Everything from the line holding "صحيفة العالم (262, 1737)" through the last line below is needed; please reproduce those lines exactly, adding nothing.
--------------------
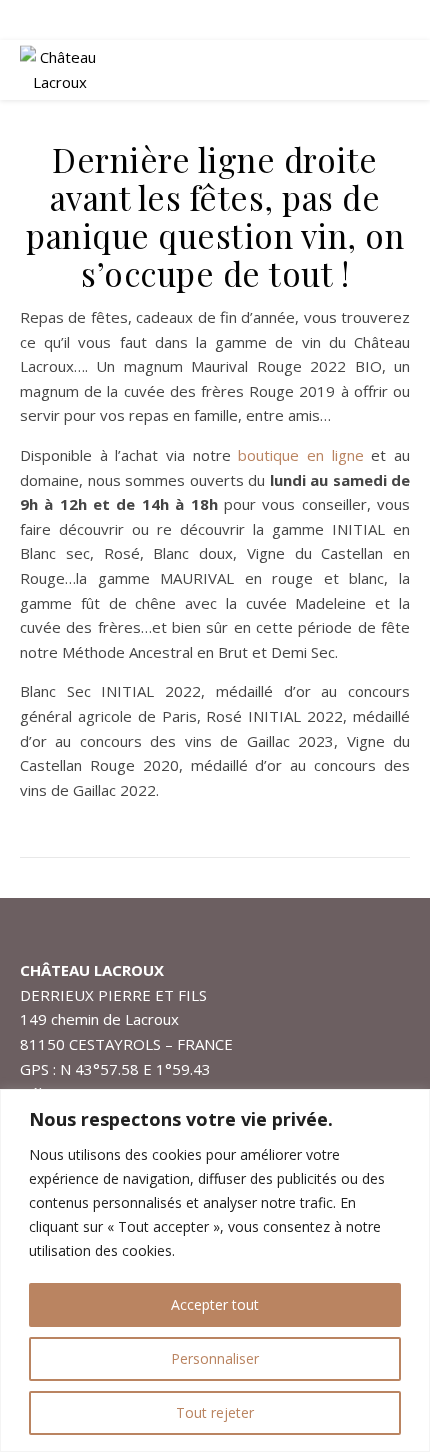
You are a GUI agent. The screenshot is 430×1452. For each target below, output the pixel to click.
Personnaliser (215, 1358)
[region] (215, 1270)
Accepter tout (215, 1304)
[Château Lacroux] (60, 69)
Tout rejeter (215, 1412)
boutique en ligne (300, 455)
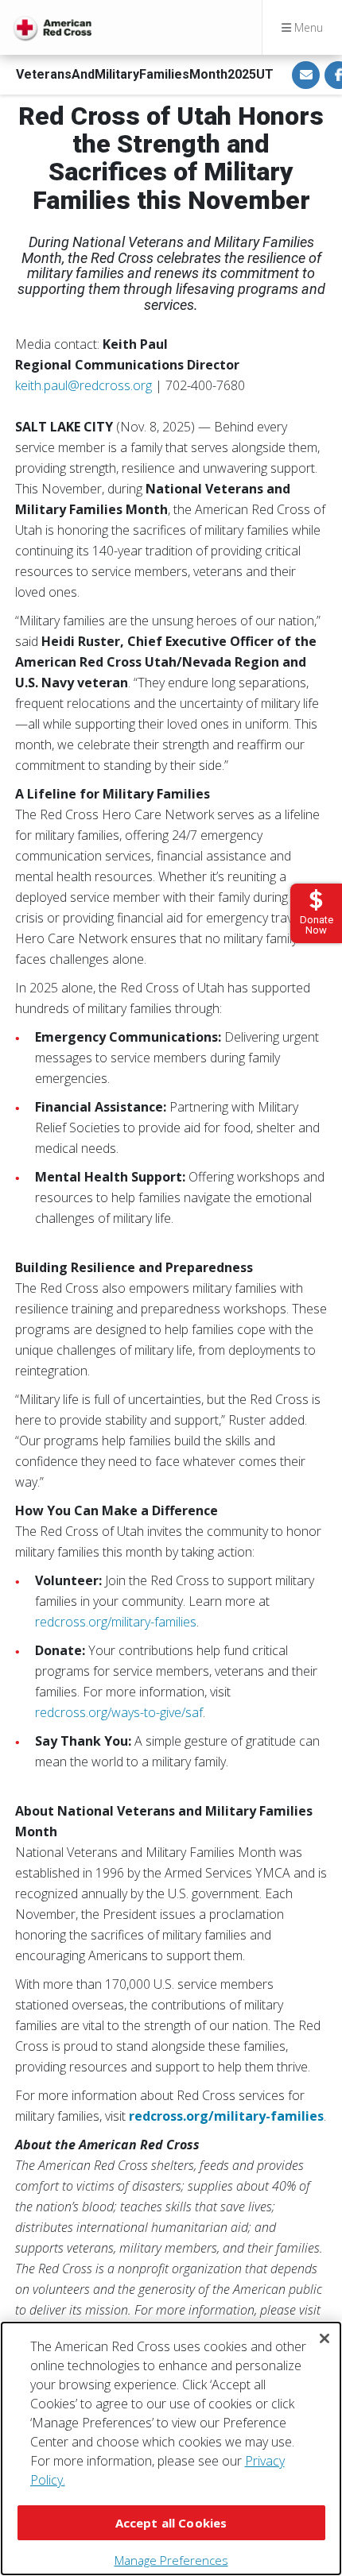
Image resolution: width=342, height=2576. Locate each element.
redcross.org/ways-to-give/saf (119, 1712)
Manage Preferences (171, 2560)
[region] (171, 2448)
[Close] (324, 2338)
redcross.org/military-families (115, 1621)
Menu (307, 27)
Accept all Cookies (171, 2523)
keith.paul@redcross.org (83, 385)
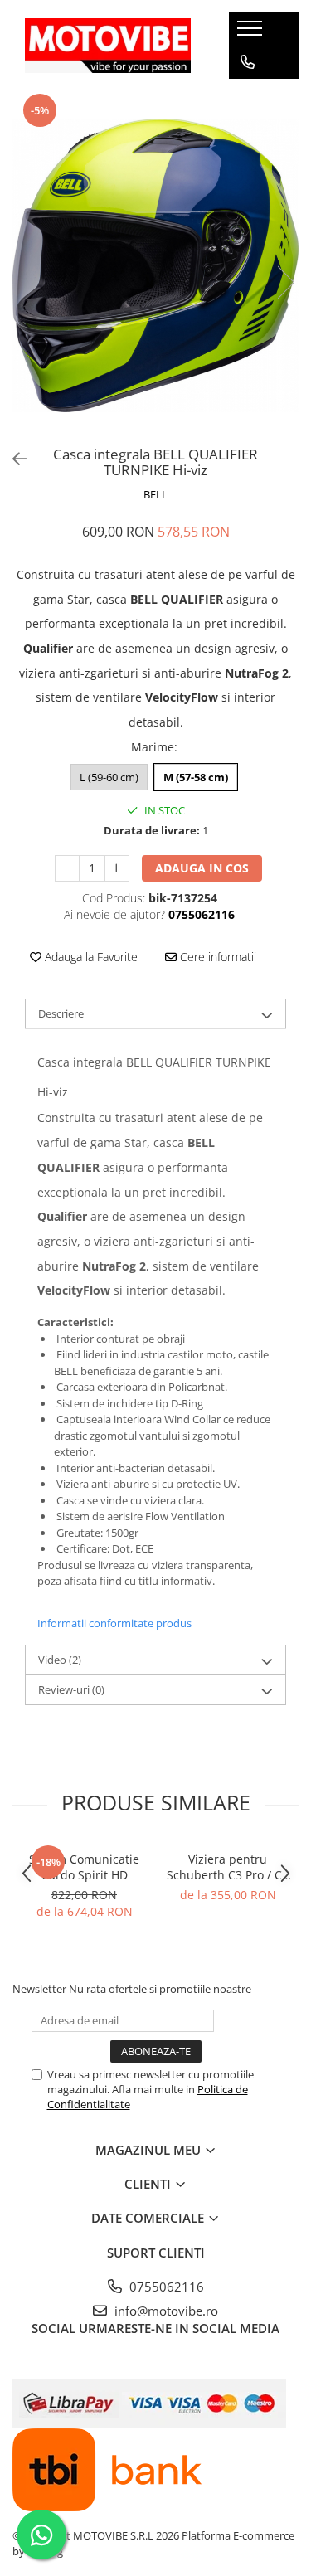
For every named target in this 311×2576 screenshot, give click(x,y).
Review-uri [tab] (71, 1689)
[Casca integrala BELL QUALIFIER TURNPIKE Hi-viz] (155, 265)
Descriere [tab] (61, 1013)
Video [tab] (59, 1659)
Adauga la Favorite (89, 957)
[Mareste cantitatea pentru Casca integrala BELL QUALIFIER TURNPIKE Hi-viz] (116, 868)
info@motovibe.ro (164, 2310)
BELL (155, 494)
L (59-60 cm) (109, 777)
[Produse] (251, 33)
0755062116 (165, 2286)
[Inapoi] (12, 459)
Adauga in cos (202, 868)
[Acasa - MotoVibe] (108, 45)
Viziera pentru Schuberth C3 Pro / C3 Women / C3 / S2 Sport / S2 (228, 1867)
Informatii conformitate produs (114, 1623)
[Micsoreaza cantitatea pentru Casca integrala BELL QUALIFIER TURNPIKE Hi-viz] (67, 868)
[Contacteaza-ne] (247, 62)
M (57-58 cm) (195, 777)
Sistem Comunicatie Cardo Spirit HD (84, 1867)
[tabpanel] (155, 265)
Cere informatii (216, 957)
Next (285, 282)
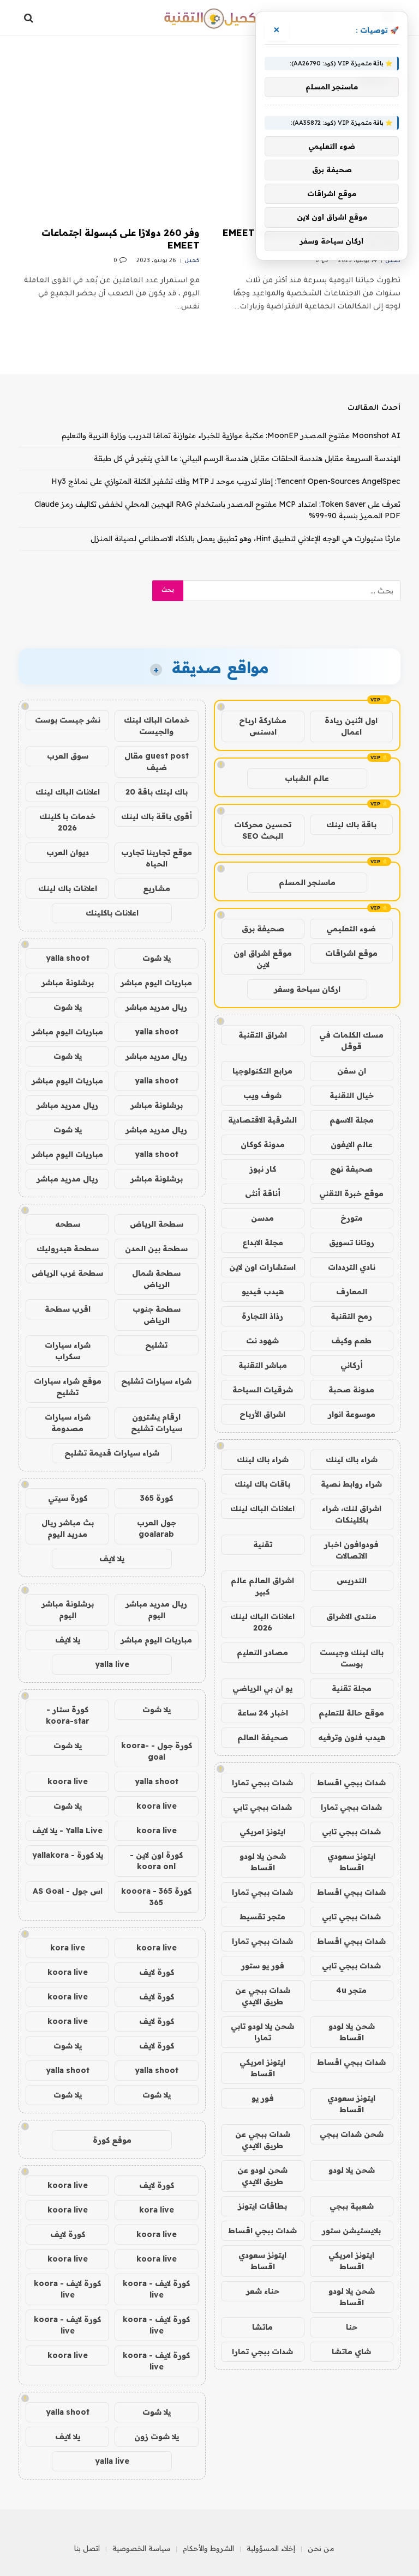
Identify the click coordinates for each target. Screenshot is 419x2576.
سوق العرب (67, 756)
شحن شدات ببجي (352, 2134)
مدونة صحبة (351, 1390)
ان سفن (351, 1071)
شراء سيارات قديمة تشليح (111, 1453)
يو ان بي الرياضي (262, 1688)
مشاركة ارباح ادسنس (262, 726)
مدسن (262, 1218)
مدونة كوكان (263, 1144)
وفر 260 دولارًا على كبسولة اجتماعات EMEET (120, 239)
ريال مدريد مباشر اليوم (156, 1609)
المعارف (351, 1291)
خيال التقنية (352, 1095)
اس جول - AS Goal (68, 1891)
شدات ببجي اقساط (351, 1782)
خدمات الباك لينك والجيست (156, 725)
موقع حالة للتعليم (351, 1713)
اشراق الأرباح (262, 1414)
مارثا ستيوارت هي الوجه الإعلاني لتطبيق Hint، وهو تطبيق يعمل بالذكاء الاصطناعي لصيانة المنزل (245, 538)
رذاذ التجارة (262, 1316)
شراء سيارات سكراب (68, 1350)
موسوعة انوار (351, 1414)
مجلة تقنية (352, 1688)
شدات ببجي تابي (262, 1807)
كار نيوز (262, 1169)
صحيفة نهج (351, 1169)
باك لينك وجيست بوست (352, 1658)
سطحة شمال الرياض (156, 1278)
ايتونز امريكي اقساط (262, 2067)
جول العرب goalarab (156, 1528)
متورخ (351, 1218)
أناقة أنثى (262, 1193)
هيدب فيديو (263, 1291)
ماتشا (262, 2327)
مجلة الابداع (262, 1242)
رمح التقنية (351, 1316)
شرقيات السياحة (262, 1390)
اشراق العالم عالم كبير (262, 1586)
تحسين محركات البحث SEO (262, 830)
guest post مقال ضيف (156, 761)
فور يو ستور (262, 1966)
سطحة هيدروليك (68, 1248)
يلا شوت (156, 958)
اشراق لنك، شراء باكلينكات (351, 1514)
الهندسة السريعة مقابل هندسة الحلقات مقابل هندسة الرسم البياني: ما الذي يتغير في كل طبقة (247, 458)
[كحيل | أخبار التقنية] (209, 17)
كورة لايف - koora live (156, 2289)
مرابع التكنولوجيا (262, 1071)
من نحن (321, 2548)
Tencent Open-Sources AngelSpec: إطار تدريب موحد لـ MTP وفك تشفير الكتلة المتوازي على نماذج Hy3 (225, 481)
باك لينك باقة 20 (156, 792)
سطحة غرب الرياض (67, 1273)
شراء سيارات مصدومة (68, 1422)
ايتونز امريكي (262, 1831)
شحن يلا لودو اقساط (263, 1861)
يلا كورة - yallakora (67, 1855)
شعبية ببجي (352, 2206)
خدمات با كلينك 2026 (67, 822)
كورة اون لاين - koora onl (156, 1860)
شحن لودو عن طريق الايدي (262, 2175)
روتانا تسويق (351, 1242)
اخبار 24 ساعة (262, 1713)
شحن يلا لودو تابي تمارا (262, 2031)
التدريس (352, 1580)
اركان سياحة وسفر (307, 989)
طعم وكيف (351, 1340)
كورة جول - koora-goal (156, 1751)
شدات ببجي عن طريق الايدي (262, 1996)
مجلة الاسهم (352, 1120)
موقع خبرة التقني (351, 1193)
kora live (67, 1948)
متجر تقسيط (262, 1917)
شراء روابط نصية (351, 1484)
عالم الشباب (307, 778)
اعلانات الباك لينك (262, 1508)
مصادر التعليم (262, 1652)
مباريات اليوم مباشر (156, 982)
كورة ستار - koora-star (67, 1715)
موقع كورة (112, 2140)
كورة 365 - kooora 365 (156, 1896)
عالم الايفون (352, 1144)
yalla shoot (67, 958)
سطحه (67, 1224)
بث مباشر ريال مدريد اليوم (67, 1528)
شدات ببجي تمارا (262, 1782)
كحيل (392, 261)
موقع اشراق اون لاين (263, 958)
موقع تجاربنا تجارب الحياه (156, 858)
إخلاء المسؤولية (271, 2548)
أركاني (351, 1365)
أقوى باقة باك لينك (156, 816)
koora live (67, 1781)
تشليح (156, 1345)
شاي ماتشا (351, 2351)
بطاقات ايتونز (262, 2206)
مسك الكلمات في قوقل (351, 1040)
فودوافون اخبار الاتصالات (351, 1550)
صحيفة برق (263, 929)
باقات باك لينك (262, 1484)
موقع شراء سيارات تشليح (67, 1386)
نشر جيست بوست (67, 720)
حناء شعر (262, 2291)
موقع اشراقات (351, 953)
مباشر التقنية (262, 1365)
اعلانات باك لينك (67, 888)
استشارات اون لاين (262, 1267)
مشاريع (156, 888)
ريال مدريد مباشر (156, 1007)
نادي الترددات (351, 1267)
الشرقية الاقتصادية (262, 1120)
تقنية (262, 1544)
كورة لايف (156, 1972)
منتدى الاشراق (351, 1616)
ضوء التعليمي (351, 929)
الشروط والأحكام (208, 2548)
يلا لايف (111, 1558)
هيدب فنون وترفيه (351, 1737)
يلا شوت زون (156, 2436)
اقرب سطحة (68, 1309)
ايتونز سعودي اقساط (351, 1861)
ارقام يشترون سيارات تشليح (156, 1422)
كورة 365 (156, 1498)
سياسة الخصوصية (141, 2548)
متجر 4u (351, 1990)
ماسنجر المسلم (307, 882)
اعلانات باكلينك (112, 913)
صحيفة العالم (262, 1737)
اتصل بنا (87, 2548)
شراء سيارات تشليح (156, 1381)
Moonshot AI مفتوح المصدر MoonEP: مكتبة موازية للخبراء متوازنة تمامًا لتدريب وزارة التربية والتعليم (231, 435)
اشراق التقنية (262, 1035)
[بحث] (29, 17)
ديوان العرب (67, 852)
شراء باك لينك (352, 1459)
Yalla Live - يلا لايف (67, 1830)
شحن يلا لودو (351, 2170)
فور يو (263, 2098)
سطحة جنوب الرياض (157, 1314)
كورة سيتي (67, 1498)
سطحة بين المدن (156, 1248)
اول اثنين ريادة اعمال (351, 726)
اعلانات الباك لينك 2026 (262, 1622)
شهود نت (262, 1340)
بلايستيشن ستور (351, 2230)
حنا (351, 2327)
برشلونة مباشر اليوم (67, 1609)
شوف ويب (262, 1095)
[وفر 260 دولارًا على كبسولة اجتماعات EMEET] (109, 166)
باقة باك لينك (351, 824)
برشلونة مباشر (67, 982)
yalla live (112, 1664)
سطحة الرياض (156, 1224)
--------------------
> [SOLUTION FOR THIS PROBLEM]:
صحيفة العالم (262, 1737)
اتصل بنا (87, 2548)
شراء سيارات تشليح (156, 1381)
Moonshot AI مفتوح المصدر MoonEP: مكتبة موازية للخبراء متوازنة تمامًا لتدريب وزارة التربية والتعليم (231, 435)
اشراق التقنية (262, 1035)
[بحث] (29, 17)
ديوان العرب (67, 852)
شراء باك لينك (352, 1459)
Yalla Live - يلا لايف (67, 1830)
شحن يلا لودو (351, 2170)
فور يو (263, 2098)
سطحة جنوب الرياض (157, 1314)
كورة سيتي (67, 1498)
سطحة بين المدن (156, 1248)
اول اثنين ريادة اعمال (351, 726)
اعلانات الباك لينك 2026 (262, 1622)
شهود نت (262, 1340)
بلايستيشن ستور (351, 2230)
حنا (351, 2327)
برشلونة مباشر اليوم (67, 1609)
شوف ويب (262, 1095)
[وفر 260 دولارًا على كبسولة اجتماعات EMEET] (109, 166)
باقة باك لينك (351, 824)
برشلونة مباشر (67, 982)
yalla live (112, 1664)
سطحة الرياض (156, 1224)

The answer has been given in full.